Washington did not make that mistake. He took his men, and their prisoners, and marched them back down to the river and crossed it again. Why? Because there was still a British army very close by, which outnumbered them by five to one. He did not stop and rest until he had put the river back between them. The scene I recall in the film has his officers questioning his orders to do so, asking if he was insane, and he replied, in essence, “No. Have you?” He kept his eyes open to the future, instead of staying only in that moment. And a good thing too!

Finally, there is something very hopeful about this attitude. It’s a forceful hope, a strong hope, rather than a mere wish or a dream or even a choice. It’s a hope that is refined and disciplined, determined and willful, unyielding and uncompromising. It’s the sort of faith that enables one to stand staring into the face of absolute disaster and destruction, the catastrophe of cataclysm, and remain composed, calm, and beyond merely defiant or fierce, but powerful. It gets results. That is the sort of backbone that civilization itself is built on.

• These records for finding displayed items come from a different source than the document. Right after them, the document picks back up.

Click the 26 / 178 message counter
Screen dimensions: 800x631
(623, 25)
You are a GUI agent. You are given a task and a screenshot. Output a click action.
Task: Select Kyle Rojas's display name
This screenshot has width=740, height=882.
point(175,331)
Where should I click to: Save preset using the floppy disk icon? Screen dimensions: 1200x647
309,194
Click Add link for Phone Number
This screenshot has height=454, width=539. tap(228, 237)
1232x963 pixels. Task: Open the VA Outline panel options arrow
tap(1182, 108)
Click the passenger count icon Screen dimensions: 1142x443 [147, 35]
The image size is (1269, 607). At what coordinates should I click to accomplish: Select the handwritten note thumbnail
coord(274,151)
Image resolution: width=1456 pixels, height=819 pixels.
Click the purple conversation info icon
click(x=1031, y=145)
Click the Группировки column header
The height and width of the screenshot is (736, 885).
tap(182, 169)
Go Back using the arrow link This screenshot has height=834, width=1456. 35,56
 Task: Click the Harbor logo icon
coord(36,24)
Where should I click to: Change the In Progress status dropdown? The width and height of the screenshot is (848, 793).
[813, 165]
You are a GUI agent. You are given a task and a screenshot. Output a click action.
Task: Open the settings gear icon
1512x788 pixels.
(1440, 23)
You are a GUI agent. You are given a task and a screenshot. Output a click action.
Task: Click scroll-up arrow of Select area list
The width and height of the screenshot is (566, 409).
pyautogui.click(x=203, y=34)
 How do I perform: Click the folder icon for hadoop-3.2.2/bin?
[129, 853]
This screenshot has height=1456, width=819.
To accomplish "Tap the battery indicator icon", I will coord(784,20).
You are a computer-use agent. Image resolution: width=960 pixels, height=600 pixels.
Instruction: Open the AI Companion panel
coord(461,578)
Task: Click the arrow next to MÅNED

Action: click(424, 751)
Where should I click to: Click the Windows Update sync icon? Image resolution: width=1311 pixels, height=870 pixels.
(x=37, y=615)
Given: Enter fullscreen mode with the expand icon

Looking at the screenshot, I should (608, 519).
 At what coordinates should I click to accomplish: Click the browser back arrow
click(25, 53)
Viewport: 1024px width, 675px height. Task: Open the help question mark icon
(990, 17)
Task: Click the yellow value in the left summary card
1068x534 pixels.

It comes to me particularly strongly now, of course, in light of the unending disasters of this year, and the promise that there is more, and worse, to come. Pandemics, shut downs, mask mandates, a nuked economy, massive riots, burning, looting, murders, elections, corruption, propaganda, and more. Heck, at the time of writing this, I can’t even see the sun. I live in a city, in a state, that has dozens of wildfires burning all over the place, and the smoke from them has billowed and collected and saturated the air like a noxious fog. I saw it happen over the course of a few days, where the sun’s light dimmed to an orange, like sunset at noon. I saw the clouds of smoke billow and rise, brown and yellow and black. I saw the sky dim entirely to a grey-white dome, through which the sun was a nearly blood-red hole, dimmer and dimmer, and now it’s entirely gone. There’s light enough, still, to see, but going outside is a bad idea, and we may soon have to flee for our lives, taking whatever we can carry, whatever is most important to us, and nothing else. We are all a bit on edge, as people evacuate, and some wait for the order to evacuate, not knowing what tomorrow holds, not knowing what the next five minutes hold. I don’t know if my job will have us come in tomorrow, or if they’ll keep us home until the air clears and we don’t have to worry about evacuation orders. I don’t know if my workplace is going to burn or not. I don’t know if I’m about to lose nearly everything I own. And that is on top of all the normal pressures of life.

In short, it is a very stressful time, and I am scared. It would be very, very easy for me, right now, to forget about the future and just focus on surviving. It would also be very easy for me to do the opposite, to forget about taking care of the now because I’m so frightened of the future, both immediate and otherwise.

But the world hasn’t ended yet. It’s still spinning, like normal.

So I am going to do my best to keep calm, to balance the present and the future, and to make my choices accordingly. And you better believe I am praying right now.